According to The Wall Street Journal, Sharp is having “manufacturing difficulties” with the iPhone 5 screen.
Citing unnamed sources “familiar with the situation,” the publication says that Sharp has delayed the start of mass production of LCD screens that will go into the next smartphone from the Cupertino, California-based iPhone-maker.
Furthermore, Sharp still does not have a definite date when it can start shipping iPhone 5 screens to assembly plants contracted by Apple, the publication says.
The news comes after LG has said during the third week of August that it has started mass producing “in-cell” displays.
Apple has been long-rumored to make use of “in-cell” displays for the iPhone 5. “In-cell” displays are thinner than other types of displays because it doesn’t use as many layers.
The layer used for touch input has been removed as touch detection has been integrated into other layers.
Because it is thinner, this type of display makes more room for components.
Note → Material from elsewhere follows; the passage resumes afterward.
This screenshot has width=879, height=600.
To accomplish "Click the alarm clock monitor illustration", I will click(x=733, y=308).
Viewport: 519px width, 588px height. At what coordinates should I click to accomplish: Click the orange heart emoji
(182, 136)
Apple is expected to include 4G LTE capability to its iPhone 5. The inclusion of this feature generally requires more components.
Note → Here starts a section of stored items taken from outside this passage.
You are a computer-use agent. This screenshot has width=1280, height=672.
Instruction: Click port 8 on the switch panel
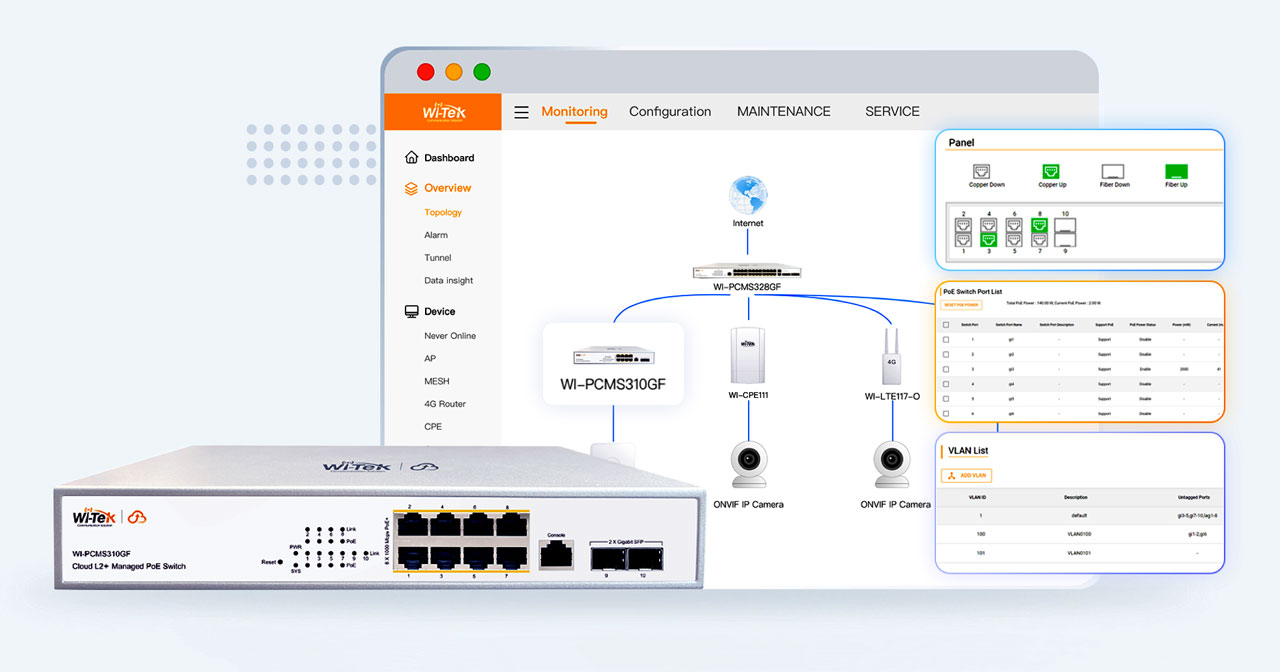1039,225
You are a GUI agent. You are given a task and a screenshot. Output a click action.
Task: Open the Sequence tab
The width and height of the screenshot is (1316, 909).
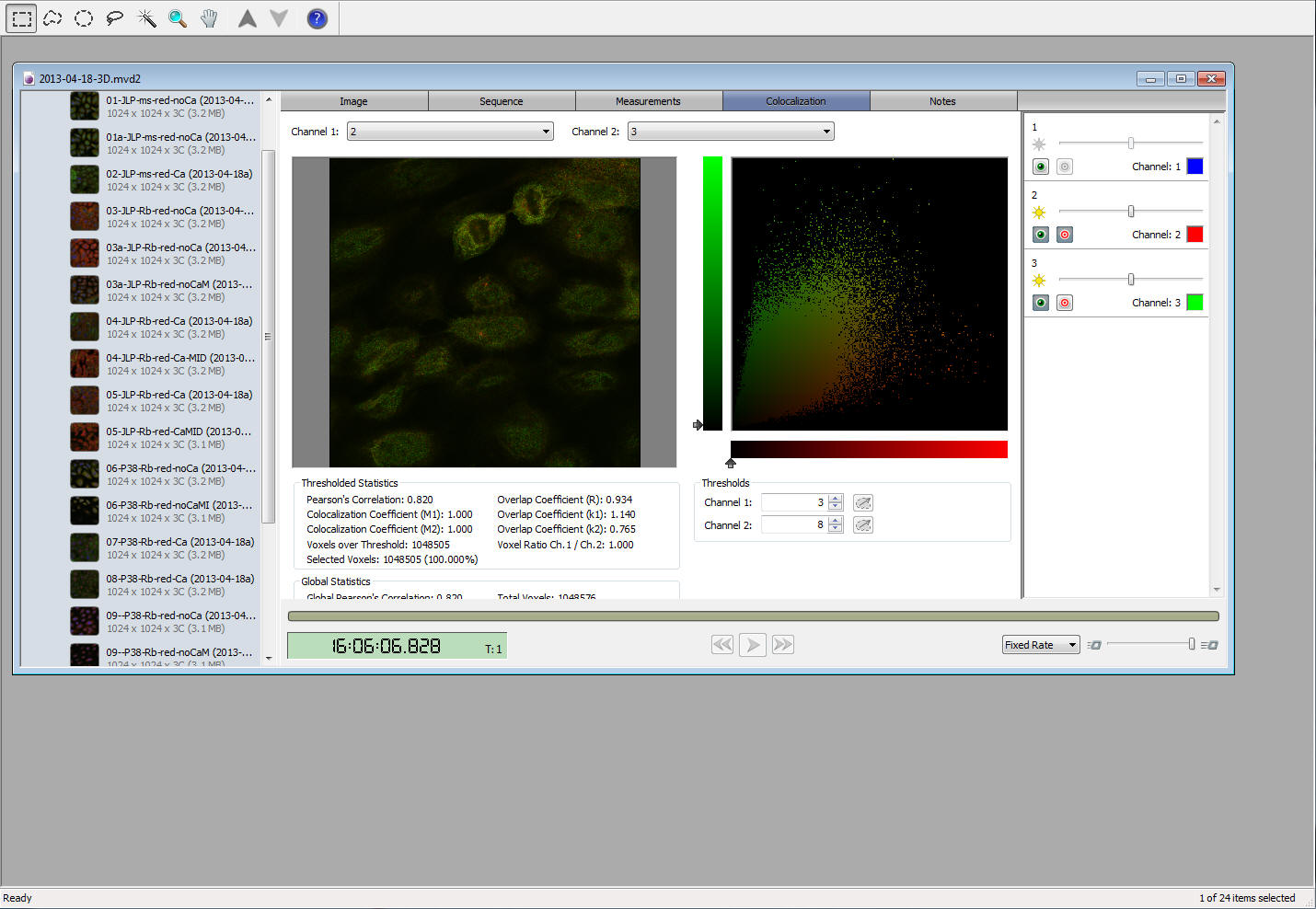pos(501,101)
Furthermore, 4G LTE will also add to the power consumption of the device which means that the iPhone 5 needs to have a bigger battery to live up to the reputation of Apple devices as having long battery lives.
On the other hand, a thinner display may also mean that the iPhone 5 will be less thicker than the current-generation iPhone 4S.
However, because it is a new technology, manufacturers have run into difficulties making “in-cell” displays specifically with achieving optimum yield rates.
Meanwhile, LG Display and Japan Display have started shipping iPhone 5 screens, the Journal says.
The publication notes that it is unclear whether the delay at Sharp will also result in difficulties for LG Display and Japan Display.
Apple is said to incorporate a larger 4-inch screen into the iPhone 5. Since its introduction in 2007, iPhones have always been equipped with a 3.5-inch display. Apple, however, has increased the resolution of the display of the device.
Steve Jobs is said to have “worked closely” on the iPhone 5 design.